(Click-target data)
....

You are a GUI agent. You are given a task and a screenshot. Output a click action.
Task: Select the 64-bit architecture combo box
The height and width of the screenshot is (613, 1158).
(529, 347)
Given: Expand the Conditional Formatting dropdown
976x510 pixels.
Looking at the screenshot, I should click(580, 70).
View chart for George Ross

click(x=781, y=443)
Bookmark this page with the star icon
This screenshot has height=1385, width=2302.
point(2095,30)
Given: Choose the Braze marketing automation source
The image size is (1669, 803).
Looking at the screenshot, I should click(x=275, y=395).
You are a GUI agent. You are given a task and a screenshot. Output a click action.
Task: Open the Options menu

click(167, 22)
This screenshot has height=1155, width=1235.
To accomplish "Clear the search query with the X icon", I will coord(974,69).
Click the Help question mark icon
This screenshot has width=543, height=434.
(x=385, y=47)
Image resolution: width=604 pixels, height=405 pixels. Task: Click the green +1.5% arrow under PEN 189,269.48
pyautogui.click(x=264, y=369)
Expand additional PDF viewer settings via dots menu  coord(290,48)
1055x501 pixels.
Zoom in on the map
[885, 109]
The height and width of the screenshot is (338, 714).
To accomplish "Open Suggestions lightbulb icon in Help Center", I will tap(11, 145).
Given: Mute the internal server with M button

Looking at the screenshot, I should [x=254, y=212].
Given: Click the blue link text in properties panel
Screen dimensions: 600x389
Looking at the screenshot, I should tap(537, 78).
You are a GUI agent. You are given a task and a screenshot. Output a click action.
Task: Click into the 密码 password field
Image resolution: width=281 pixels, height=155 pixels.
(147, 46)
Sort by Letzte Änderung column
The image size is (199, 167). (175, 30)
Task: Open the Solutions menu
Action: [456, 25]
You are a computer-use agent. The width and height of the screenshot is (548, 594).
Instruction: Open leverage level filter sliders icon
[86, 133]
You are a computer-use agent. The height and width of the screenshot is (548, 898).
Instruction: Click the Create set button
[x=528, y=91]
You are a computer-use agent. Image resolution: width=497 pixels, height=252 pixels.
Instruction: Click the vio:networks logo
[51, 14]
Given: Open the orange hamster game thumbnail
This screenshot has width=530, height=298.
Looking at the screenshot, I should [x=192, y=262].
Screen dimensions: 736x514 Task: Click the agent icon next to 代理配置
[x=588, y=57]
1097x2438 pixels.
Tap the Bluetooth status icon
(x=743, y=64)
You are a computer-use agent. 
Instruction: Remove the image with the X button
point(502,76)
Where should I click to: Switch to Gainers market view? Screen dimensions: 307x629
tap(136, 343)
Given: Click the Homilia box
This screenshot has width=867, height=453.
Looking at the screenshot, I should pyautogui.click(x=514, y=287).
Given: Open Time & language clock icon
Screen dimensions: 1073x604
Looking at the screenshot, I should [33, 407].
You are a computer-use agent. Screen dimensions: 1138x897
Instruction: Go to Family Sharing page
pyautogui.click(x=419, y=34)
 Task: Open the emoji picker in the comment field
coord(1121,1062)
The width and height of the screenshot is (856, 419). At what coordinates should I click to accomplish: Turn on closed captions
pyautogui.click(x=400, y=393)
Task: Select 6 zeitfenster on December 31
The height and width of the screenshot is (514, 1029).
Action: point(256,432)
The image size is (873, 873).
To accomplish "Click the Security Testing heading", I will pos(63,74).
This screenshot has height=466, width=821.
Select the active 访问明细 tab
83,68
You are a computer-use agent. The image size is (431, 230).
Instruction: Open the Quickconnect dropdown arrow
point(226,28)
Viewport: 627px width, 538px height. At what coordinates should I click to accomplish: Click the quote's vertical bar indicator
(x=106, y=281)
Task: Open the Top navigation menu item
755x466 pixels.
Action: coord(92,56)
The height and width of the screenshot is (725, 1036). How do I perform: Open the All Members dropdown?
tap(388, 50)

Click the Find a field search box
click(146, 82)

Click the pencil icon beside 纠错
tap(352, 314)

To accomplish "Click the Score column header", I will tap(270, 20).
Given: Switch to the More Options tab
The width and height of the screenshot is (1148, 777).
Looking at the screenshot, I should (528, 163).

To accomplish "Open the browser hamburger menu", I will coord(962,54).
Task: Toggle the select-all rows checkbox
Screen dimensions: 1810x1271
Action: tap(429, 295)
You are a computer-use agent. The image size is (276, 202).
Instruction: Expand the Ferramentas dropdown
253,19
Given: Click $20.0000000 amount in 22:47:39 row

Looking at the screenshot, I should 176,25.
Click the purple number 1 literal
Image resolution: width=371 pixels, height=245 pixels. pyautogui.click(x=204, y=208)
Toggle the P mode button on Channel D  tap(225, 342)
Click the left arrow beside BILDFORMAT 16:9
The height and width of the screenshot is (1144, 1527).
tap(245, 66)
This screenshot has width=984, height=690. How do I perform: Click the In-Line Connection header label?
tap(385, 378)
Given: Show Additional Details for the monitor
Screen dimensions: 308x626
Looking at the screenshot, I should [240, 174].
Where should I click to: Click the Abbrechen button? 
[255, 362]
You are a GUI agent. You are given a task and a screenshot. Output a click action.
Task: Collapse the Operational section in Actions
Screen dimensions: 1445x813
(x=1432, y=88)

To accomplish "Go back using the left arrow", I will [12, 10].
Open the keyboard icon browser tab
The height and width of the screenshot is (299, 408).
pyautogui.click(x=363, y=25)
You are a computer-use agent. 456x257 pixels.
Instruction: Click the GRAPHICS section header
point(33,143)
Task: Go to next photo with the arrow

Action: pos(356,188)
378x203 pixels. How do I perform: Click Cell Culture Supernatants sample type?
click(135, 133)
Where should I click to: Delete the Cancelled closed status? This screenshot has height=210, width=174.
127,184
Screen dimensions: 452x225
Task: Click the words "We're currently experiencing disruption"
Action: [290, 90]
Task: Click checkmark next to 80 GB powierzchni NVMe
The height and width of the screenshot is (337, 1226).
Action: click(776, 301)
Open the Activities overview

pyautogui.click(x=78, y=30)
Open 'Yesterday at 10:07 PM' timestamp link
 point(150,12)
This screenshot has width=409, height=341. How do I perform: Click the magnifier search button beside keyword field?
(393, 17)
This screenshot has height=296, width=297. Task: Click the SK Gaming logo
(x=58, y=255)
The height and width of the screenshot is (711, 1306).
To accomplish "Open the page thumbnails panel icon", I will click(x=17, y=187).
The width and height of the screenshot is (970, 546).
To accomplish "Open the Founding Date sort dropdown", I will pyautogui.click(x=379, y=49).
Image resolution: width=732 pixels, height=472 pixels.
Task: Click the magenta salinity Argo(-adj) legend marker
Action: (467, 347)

....

→ AIM: Quote the items word for word, beginning with the line that contains "You are a computer-use agent. The image size is (276, 202)." and continuing through the line that contains "point(33,143)", with both of those lines included.

→ ANSWER BELOW:
You are a computer-use agent. The image size is (276, 202).
Instruction: Expand the Ferramentas dropdown
253,19
Given: Click $20.0000000 amount in 22:47:39 row

Looking at the screenshot, I should 176,25.
Click the purple number 1 literal
Image resolution: width=371 pixels, height=245 pixels. pyautogui.click(x=204, y=208)
Toggle the P mode button on Channel D  tap(225, 342)
Click the left arrow beside BILDFORMAT 16:9
The height and width of the screenshot is (1144, 1527).
tap(245, 66)
This screenshot has width=984, height=690. How do I perform: Click the In-Line Connection header label?
tap(385, 378)
Given: Show Additional Details for the monitor
Screen dimensions: 308x626
Looking at the screenshot, I should [240, 174].
Where should I click to: Click the Abbrechen button? 
[255, 362]
You are a GUI agent. You are given a task and a screenshot. Output a click action.
Task: Collapse the Operational section in Actions
Screen dimensions: 1445x813
(x=1432, y=88)

To accomplish "Go back using the left arrow", I will [12, 10].
Open the keyboard icon browser tab
The height and width of the screenshot is (299, 408).
pyautogui.click(x=363, y=25)
You are a computer-use agent. 456x257 pixels.
Instruction: Click the GRAPHICS section header
point(33,143)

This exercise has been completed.